Comment qualifieriez-vous ce que vous avez vu jusqu’à présent ?

La plupart des destructions, l’écrasante majorité des destructions de biens de caractère civil, ainsi que les meurtres et les blessés parmi la population civile ont été causés par l’utilisation généralisée d’armes explosives dans les zones peuplées. Les cas recensés ne seront pas tous une violation du droit international humanitaire et ne constitueront pas tous un crime de guerre. Toutefois, l’ampleur des dégâts et le nombre de décès parmi la population civile nous amènent à penser que des crimes de guerre ont été commis, notamment l’utilisation aveugle d’armes.

La Mission est présente dans le pays depuis 2014 et a pour mandat de surveiller la situation des droits de l’homme en Ukraine, de recueillir des informations à ce sujet et d’en rendre compte. Depuis le début de la guerre, dans quelle mesure votre travail a-t-il changé ?

Depuis le 24 février, notre travail a beaucoup changé. Nous avons dû changer d’approche et nous concentrer exclusivement sur les questions liées aux conflits. Nous avons dû déplacer notre personnel de zones à très haut risque vers d’autres parties du pays.
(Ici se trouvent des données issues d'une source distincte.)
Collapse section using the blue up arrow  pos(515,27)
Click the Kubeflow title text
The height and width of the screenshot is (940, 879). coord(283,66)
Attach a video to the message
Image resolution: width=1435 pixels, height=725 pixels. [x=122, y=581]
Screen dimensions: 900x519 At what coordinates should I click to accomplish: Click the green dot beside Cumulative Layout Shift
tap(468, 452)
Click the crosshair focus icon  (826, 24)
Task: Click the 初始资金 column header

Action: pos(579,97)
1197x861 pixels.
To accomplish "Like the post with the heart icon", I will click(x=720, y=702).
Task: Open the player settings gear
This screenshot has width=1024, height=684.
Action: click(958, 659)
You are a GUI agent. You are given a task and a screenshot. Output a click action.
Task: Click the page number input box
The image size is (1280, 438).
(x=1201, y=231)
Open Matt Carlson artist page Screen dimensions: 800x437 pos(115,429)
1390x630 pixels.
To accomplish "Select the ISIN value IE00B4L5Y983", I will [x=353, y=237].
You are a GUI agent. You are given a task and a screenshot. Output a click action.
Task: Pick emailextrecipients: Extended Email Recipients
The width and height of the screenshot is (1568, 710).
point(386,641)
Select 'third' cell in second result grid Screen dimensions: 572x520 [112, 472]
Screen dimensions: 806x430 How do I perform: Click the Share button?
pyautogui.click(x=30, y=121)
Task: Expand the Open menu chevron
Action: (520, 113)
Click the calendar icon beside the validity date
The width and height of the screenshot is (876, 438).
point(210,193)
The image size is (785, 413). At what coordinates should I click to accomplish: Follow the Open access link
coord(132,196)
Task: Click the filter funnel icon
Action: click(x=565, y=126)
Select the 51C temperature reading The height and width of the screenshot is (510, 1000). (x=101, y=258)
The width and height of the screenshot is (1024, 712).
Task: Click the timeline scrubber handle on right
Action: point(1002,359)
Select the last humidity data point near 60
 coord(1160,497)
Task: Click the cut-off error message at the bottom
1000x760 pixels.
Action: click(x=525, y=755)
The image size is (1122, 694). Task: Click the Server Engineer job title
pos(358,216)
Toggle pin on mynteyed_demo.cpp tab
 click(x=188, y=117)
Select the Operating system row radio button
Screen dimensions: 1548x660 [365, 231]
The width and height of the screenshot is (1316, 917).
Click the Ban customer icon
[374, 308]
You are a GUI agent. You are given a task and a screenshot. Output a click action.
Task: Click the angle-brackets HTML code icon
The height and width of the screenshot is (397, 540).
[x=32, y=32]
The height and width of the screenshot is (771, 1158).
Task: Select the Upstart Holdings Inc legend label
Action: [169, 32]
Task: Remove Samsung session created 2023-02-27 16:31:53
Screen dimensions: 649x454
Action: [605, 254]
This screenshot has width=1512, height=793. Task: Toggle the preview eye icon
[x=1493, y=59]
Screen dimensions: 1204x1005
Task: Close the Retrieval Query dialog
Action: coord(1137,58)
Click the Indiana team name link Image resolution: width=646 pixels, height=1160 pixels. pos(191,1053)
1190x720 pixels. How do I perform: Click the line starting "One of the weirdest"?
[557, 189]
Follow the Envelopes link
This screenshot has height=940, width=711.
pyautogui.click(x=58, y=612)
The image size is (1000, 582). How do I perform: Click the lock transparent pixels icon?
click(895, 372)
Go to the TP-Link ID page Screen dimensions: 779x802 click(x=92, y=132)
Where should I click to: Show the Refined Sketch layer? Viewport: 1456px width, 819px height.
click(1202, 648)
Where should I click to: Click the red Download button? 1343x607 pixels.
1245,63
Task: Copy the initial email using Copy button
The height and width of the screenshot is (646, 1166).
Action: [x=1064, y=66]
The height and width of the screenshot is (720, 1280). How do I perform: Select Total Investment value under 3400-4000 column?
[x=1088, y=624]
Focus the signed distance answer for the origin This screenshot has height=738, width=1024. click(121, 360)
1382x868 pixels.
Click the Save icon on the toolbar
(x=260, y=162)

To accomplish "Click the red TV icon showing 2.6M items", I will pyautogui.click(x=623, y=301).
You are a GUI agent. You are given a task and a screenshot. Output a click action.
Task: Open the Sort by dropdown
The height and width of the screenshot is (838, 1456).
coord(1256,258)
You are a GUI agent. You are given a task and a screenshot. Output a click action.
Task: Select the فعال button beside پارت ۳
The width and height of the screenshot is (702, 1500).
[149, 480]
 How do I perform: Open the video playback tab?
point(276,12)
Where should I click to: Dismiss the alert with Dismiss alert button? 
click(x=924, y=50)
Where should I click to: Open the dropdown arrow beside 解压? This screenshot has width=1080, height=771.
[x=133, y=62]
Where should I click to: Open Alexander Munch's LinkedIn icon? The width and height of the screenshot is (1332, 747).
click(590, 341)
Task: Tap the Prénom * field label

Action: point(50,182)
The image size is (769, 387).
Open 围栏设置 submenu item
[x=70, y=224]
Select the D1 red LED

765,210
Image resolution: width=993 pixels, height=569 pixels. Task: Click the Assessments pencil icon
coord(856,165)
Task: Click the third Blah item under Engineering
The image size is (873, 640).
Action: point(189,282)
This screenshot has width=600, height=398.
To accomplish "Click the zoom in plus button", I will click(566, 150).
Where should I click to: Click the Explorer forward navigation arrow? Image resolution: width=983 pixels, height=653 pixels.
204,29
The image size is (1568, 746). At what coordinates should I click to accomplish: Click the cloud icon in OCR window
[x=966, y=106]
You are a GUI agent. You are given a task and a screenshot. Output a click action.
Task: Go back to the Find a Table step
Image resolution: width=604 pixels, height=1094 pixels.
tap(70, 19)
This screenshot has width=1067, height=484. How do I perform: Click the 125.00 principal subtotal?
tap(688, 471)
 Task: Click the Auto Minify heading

L’ampleur des violations a considérablement augmenté. Nous avons donc vraiment atteint la limite de nos capacités.

Quels défis devez-vous relever dans le cadre de votre travail ?

Nous avons un accès limité à plusieurs parties du pays, en particulier aux zones qui font l’objet d’hostilités intenses. Nous devons donc procéder à une surveillance à distance. Nous devons nous appuyer sur les réseaux que nous avons construits au cours de nos années de présence en Ukraine. Toutefois, lorsque les communications sont coupées, nous n’avons plus aucun moyen d’obtenir des informations dans ces zones.

Collaborez-vous avec les autorités ukrainiennes ?

Nous maintenons un dialogue constant avec les autorités ukrainiennes. La semaine dernière, je me suis rendue au bureau du procureur général, où d’autres services chargés de l’application de la loi étaient présents. Nous avons discuté des informations dont nous disposons. Nous avons soulevé ensemble plusieurs préoccupations. Ils nous font part du type d’informations dont ils disposent, pour que nous puissions identifier les éléments sur lesquels nous concentrer par la suite.